The `Field()` function from Pydantic lets you add constraints and metadata to individual model fields:

```python
from pydantic import BaseModel, Field

class Item(BaseModel):
    name: str = Field(
        min_length=1,
        max_length=100,
        description="The name of the item",
    )
    description: str | None = Field(
        default=None,
        max_length=500,
        description="An optional text description",
    )
    price: float = Field(
        gt=0,
        le=1_000_000,
        description="Price must be greater than 0 and at most 1,000,000",
    )
    quantity: int = Field(
        default=1,
        ge=1,
        le=9999,
        description="Quantity between 1 and 9999",
    )
```

Pydantic validates all constraints at request time. The `gt`, `ge`, `lt`, `le` parameters mirror the same semantics as FastAPI's `Path()` and `Query()`. The `min_length` and `max_length` parameters work on string fields.

## Nested Models

Pydantic models can contain other models, lists, and complex nested structures:

```python
from pydantic import BaseModel, HttpUrl

class Image(BaseModel):
    url: HttpUrl
    name: str
    width: int = Field(ge=1, le=10000)
    height: int = Field(ge=1, le=10000)

class Item(BaseModel):
    name: str
    description: str | None = None
    price: float
    tags: list[str] = []
    images: list[Image] = []

class Offer(BaseModel):
    name: str
    description: str | None = None
    items: list[Item]
    discount_percent: float = Field(ge=0, le=100)
```

FastAPI validates the entire nested structure recursively. If any nested field fails validation, the error response includes the exact path to the invalid field (e.g., `body -> items -> 0 -> images -> 1 -> url`).

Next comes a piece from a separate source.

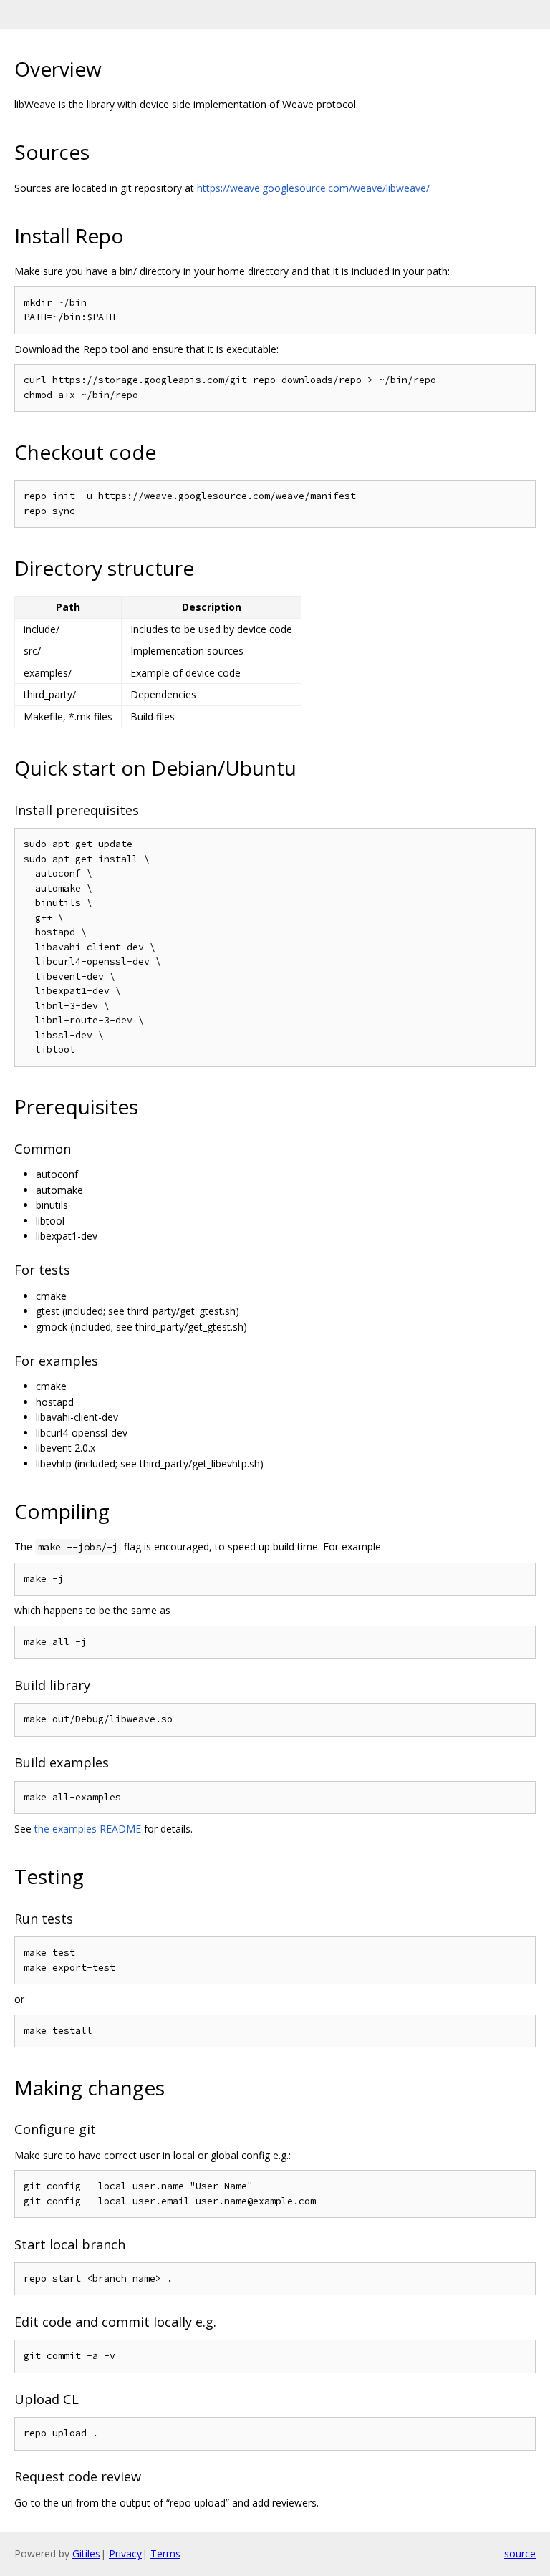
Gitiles (86, 2553)
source (520, 2553)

## Combining Body, Path, and Query Parameters

You can accept all three parameter types in a single endpoint:

```python
from fastapi import FastAPI, Path, Query
from pydantic import BaseModel

app = FastAPI()

class Item(BaseModel):
    name: str
    price: float

@app.put("/items/{item_id}")
async def update_item(
    item_id: int = Path(ge=1, le=10000),
    q: str | None = Query(default=None, max_length=50),
    item: Item = ...,
):
    result = {"item_id": item_id, **item.model_dump()}
    if q:
        result["q"] = q
    return result
```

FastAPI determines the source of each parameter by these rules: if the parameter name appears in the path string, it is a path parameter; if the type is a Pydantic model (or annotated with `Body()`), it comes from the request body; otherwise, it is a query parameter.

## Multiple Body Parameters

When you need multiple distinct objects in the request body, declare multiple Pydantic model parameters:

```python
from fastapi import Body

class Item(BaseModel):
    name: str
    price: float

class User(BaseModel):
    username: str
    email: str

@app.put("/items/{item_id}")
async def update_item(
    item_id: int,
    item: Item,
    user: User,
    importance: int = Body(gt=0, le=5),
):
    return {"item_id": item_id, "item": item, "user": user, "importance": importance}
```

The expected JSON body becomes `{"item": {...}, "user": {...}, "importance": 3}`. Each model is keyed by its parameter name. The `Body()` function embeds a singular value inside the body alongside the models, rather than treating it as a query parameter. The maximum request body size is controlled by the ASGI server; Uvicorn defaults to approximately 1 MB.